Open AccessGlobal population structure of the Serratia marcescens complex and identification of hospital-adapted lineages in the complex
Author(s) -
Tomoyuki Ono,
Itsuki Taniguchi,
Keiji Nakamura,
Débora Satie Nagano,
Ruriko Nishida,
Yasuhiro Gotoh,
Yoshitoshi Ogura,
Mitsuhiko Sato,
Atsushi Iguchi,
Kazunori Murase,
Dai Yoshimura,
Takehiko Itoh,
Ayaka Shima,
Damien Dubois,
Éric Oswald,
Akira Shiose,
Naomasa Gotoh,
Tetsuya Hayashi
Publication year - 2022
Publication title -
microbial genomics
Language(s) - English
Resource type - Journals
SCImago Journal Rank - 2.476
H-Index - 28
ISSN - 2057-5858
DOI - 10.1099/mgen.0.000793
Subject(s) - serratia marcescens , biology , clade , mobile genetic elements , prophage , genome , population , phylogenetic tree , genetics , horizontal gene transfer , microbiology and biotechnology , gene , bacteriophage , escherichia coli , medicine , environmental health
Serratia marcescens is an important nosocomial pathogen causing various opportunistic infections, such as urinary tract infections, bacteremia and sometimes even hospital outbreaks. The recent emergence and spread of multidrug-resistant (MDR) strains further pose serious threats to global public health. This bacterium is also ubiquitously found in natural environments, but the genomic differences between clinical and environmental isolates are not clear, including those between S. marcescens and its close relatives.

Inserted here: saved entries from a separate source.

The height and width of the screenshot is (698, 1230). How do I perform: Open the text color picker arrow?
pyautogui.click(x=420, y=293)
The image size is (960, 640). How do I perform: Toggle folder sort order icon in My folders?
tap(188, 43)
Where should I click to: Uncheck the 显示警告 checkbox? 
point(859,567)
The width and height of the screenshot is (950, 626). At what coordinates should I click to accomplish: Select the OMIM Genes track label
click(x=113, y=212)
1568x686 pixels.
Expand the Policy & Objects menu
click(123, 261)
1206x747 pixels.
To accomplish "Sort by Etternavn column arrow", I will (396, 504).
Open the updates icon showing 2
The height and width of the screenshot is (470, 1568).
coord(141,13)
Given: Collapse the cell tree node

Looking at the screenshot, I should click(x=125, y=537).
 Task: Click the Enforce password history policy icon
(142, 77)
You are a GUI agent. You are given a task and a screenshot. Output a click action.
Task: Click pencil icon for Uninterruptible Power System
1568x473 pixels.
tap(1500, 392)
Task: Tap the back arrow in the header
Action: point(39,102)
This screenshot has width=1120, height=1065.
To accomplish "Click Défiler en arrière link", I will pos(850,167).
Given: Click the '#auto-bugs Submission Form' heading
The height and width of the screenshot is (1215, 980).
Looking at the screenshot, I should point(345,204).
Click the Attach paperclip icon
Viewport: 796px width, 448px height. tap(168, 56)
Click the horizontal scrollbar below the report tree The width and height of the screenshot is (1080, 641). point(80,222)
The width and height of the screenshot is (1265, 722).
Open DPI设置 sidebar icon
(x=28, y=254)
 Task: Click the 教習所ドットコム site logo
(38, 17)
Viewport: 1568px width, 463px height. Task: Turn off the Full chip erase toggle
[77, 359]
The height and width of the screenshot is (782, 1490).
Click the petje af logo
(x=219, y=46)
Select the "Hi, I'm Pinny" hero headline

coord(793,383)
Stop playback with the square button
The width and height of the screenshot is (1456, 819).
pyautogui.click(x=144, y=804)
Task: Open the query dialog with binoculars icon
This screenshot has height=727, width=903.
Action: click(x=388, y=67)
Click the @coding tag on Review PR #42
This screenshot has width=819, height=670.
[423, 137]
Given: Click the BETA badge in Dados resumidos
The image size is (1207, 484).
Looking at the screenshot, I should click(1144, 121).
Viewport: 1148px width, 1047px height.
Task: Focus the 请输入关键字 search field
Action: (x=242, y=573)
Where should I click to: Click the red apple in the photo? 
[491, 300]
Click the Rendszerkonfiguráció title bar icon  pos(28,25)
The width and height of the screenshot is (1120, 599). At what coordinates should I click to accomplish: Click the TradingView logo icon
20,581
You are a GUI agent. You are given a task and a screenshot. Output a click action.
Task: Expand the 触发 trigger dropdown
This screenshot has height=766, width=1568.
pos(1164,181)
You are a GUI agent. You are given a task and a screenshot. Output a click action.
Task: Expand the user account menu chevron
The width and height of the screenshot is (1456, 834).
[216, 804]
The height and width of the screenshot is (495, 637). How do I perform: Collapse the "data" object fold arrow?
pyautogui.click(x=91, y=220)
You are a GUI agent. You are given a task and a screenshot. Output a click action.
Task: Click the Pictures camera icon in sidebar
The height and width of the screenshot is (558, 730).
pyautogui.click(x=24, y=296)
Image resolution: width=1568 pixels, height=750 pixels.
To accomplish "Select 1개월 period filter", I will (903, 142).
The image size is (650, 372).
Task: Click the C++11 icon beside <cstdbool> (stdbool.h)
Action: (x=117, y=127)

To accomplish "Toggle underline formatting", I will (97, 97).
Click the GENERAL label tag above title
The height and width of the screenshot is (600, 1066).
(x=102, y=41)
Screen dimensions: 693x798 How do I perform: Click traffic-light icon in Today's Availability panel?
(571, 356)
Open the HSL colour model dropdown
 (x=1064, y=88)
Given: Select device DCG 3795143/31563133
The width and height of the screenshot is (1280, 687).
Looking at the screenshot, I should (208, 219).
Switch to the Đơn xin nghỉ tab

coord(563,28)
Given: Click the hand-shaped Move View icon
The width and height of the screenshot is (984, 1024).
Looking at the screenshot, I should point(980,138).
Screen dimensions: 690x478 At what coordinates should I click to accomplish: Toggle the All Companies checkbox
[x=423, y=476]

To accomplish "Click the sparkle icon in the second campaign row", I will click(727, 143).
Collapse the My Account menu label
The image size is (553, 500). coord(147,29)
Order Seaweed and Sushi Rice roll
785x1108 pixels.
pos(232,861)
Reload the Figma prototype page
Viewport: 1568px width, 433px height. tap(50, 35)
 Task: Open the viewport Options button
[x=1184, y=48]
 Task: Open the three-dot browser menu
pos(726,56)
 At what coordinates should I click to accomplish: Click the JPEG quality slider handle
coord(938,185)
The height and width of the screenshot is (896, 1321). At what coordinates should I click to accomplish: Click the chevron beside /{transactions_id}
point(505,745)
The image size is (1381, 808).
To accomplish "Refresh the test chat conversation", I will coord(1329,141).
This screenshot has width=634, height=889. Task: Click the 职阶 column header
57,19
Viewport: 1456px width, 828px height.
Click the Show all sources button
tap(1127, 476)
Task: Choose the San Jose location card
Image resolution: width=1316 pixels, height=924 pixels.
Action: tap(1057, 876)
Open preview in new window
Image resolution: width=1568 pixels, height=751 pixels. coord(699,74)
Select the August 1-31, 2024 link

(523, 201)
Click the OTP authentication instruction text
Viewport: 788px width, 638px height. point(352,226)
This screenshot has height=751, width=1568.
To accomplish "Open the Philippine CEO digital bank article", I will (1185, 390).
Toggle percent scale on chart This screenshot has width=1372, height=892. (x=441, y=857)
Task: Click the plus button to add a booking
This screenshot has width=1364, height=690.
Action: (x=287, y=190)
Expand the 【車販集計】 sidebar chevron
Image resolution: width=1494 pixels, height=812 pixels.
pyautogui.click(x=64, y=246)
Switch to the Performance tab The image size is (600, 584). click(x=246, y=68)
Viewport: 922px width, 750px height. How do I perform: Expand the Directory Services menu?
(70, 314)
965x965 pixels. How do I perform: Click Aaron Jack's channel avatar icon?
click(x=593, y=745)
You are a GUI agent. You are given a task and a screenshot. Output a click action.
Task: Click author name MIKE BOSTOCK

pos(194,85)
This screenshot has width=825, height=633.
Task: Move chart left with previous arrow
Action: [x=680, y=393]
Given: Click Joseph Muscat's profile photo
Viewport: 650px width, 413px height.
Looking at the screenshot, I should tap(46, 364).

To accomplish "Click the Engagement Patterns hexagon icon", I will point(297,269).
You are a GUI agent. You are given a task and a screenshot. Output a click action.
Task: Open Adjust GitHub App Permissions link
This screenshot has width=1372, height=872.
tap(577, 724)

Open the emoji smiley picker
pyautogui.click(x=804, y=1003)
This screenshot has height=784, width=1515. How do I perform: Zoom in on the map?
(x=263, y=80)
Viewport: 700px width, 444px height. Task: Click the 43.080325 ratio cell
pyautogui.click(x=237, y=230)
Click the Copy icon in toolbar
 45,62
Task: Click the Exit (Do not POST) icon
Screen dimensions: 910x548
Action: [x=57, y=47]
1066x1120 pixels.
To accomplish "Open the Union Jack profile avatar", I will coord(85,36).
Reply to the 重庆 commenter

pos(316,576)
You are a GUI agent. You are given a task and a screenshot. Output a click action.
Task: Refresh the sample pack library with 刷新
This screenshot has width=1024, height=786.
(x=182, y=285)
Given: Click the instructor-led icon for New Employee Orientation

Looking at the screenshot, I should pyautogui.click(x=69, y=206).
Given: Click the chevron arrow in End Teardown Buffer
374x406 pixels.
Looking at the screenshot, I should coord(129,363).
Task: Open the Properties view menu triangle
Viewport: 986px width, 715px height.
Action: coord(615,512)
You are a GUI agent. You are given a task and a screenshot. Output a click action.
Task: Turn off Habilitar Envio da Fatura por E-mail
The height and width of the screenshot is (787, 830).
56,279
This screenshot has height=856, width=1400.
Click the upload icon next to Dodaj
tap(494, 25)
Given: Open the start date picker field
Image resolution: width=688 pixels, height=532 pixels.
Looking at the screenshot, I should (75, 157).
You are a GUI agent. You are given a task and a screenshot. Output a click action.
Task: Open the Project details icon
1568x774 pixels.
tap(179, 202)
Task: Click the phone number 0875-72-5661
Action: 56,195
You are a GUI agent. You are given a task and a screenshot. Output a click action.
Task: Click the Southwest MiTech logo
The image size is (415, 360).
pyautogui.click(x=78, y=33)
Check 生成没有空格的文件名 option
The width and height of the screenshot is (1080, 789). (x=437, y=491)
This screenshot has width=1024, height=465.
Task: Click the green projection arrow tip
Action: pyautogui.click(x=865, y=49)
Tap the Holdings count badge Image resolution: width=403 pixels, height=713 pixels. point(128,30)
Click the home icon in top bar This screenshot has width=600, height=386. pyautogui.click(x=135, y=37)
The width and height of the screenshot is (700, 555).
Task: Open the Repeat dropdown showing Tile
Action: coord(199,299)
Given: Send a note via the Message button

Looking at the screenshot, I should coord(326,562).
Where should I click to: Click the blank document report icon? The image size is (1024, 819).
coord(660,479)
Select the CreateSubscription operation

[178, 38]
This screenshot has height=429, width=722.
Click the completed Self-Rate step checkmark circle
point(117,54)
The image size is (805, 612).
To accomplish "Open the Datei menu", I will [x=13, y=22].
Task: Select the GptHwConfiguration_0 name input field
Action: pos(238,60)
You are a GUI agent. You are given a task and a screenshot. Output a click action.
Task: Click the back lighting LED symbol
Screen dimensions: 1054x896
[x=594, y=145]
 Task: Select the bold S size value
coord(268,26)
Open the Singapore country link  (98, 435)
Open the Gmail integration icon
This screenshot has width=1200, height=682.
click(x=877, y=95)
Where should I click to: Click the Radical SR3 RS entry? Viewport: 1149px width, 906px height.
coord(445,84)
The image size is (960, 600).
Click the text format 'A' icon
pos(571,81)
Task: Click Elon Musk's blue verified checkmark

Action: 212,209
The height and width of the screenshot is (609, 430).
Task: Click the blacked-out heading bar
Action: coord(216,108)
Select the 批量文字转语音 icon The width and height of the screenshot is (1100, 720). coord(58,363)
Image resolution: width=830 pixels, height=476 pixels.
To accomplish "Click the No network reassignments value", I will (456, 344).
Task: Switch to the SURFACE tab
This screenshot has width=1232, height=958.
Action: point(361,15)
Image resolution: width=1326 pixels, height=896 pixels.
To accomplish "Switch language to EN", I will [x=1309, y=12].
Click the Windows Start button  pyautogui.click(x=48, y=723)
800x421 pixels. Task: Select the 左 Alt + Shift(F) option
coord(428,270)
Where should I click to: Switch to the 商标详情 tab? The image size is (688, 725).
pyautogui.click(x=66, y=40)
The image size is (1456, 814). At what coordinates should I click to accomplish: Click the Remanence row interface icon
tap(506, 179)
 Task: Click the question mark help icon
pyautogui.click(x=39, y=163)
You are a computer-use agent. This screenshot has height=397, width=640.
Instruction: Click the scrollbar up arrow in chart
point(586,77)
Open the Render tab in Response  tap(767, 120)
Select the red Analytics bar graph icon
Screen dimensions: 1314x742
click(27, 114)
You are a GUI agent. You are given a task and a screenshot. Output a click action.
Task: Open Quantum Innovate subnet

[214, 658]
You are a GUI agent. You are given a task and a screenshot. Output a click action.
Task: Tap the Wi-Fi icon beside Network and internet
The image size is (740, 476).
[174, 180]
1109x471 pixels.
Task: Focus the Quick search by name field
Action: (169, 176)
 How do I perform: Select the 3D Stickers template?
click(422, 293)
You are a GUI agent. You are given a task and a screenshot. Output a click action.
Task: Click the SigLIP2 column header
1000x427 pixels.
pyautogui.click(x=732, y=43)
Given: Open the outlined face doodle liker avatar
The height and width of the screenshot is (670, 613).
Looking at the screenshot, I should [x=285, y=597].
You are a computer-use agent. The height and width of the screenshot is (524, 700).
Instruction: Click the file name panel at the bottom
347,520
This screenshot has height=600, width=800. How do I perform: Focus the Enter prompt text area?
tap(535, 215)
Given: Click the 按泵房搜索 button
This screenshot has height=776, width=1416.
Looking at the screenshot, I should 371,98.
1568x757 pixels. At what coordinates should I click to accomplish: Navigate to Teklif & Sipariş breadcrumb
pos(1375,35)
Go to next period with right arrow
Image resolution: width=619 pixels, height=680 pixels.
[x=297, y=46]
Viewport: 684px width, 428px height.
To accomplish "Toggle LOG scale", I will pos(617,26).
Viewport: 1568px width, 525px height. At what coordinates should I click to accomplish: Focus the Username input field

In this study, we performed a large-scale genome analysis of S. marcescens and closely related species (referred to as the ‘ S. marcescens complex’), including more than 200 clinical and environmental strains newly sequenced here. Our analysis revealed their phylogenetic relationships and complex global population structure, comprising 14 clades, which were defined based on whole-genome average nucleotide identity. Clades 10, 11, 12 and 13 corresponded to S. nematodiphila , S. marcescens sensu stricto , S. ureilytica and S. surfactantfaciens , respectively. Several clades exhibited distinct genome sizes and GC contents and a negative correlation of these genomic parameters was observed in each clade, which was associated with the acquisition of mobile genetic elements (MGEs), but different types of MGEs, plasmids or prophages (and other integrative elements), were found to contribute to the generation of these genomic variations. Importantly, clades 1 and 2 mostly comprised clinical or hospital environment isolates and accumulated a wide range of antimicrobial resistance genes, including various extended-spectrum β-lactamase and carbapenemase genes, and fluoroquinolone target site mutations, leading to a high proportion of MDR strains. This finding suggests that clades 1 and 2 represent hospital-adapted lineages in the S. marcescens complex although their potential virulence is currently unknown. These data provide an important genomic basis for reconsidering the classification of this group of bacteria and reveal novel insights into their evolution, biology and differential importance in clinical settings.